● **Required action**
Can you repeat, word for word, the part of the "Peace in Chaos" post below starting at "Thursday, December 3, 2015" and ending at "a heart break?"?

● **Extract**
Thursday, December 3, 2015

Peace in Chaos

I saw the feed on AOL before I turned my computer off at work. As I flipped through the radio channels and settled on the one with best reception through the city of New Castle, I half took it in. And I fought the thought, another shooting, how much can a heart break?
Traffic, a little heavy for this small city, kept me from waiting to turn left for the interstate. I continued on State Route 18 through the city, past the hospital I went to nursing school, glancing up at my old dorm room and Sandy had her tree up at the house I boarded my second year. I wanted to see the snowflakes lights hanging I heard one of my co-workers talk about that morning, so I didn't turn at the light to get me to the interstate. In Neshanock Township, I decided quickly to rush the yellow light, instead of waiting to turn left. I thought, twilight, I will enjoy the Christmas lights through rural western Pennsylvania.
The pastoral scenes, the Amish boy jaunting to his mail box, and the sheep in another Amish front yard conflicted with the news on the radio. A local reporter, where the shootings occurred, interviewed a father of a woman in the building. Her last tweet, "Pray for us." Oh, how the powers that be want prayer out of public forum, yet when a tragedy occurs, we want prayer. But I felt disconnect gazing at the peaceful countryside on my ride while listening to a father almost in tears.

● **Recorded information**
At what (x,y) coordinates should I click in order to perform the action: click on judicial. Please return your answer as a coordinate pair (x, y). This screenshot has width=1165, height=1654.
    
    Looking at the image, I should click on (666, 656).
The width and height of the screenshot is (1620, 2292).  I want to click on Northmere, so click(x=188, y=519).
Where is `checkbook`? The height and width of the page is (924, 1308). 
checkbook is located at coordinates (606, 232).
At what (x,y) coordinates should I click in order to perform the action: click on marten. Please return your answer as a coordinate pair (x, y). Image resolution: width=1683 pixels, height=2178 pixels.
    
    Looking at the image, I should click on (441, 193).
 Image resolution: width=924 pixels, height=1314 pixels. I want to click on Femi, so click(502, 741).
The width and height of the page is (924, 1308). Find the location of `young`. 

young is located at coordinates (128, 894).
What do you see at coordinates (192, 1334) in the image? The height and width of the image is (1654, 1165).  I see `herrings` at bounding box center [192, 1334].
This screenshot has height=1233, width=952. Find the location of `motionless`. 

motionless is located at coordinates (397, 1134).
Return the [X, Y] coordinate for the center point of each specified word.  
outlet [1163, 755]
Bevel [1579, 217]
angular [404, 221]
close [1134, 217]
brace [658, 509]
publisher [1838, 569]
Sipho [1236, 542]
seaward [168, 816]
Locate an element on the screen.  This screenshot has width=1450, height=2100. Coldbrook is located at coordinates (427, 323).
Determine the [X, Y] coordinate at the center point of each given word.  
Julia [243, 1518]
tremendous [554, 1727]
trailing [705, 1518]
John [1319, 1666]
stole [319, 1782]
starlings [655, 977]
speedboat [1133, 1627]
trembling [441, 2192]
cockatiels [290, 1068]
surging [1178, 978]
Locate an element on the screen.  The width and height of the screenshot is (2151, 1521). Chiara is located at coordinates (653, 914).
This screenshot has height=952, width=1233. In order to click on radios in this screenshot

● **Final answer**
Thursday, December 3, 2015

Peace in Chaos

I saw the feed on AOL before I turned my computer off at work. As I flipped through the radio channels and settled on the one with best reception through the city of New Castle, I half took it in. And I fought the thought, another shooting, how much can a heart break?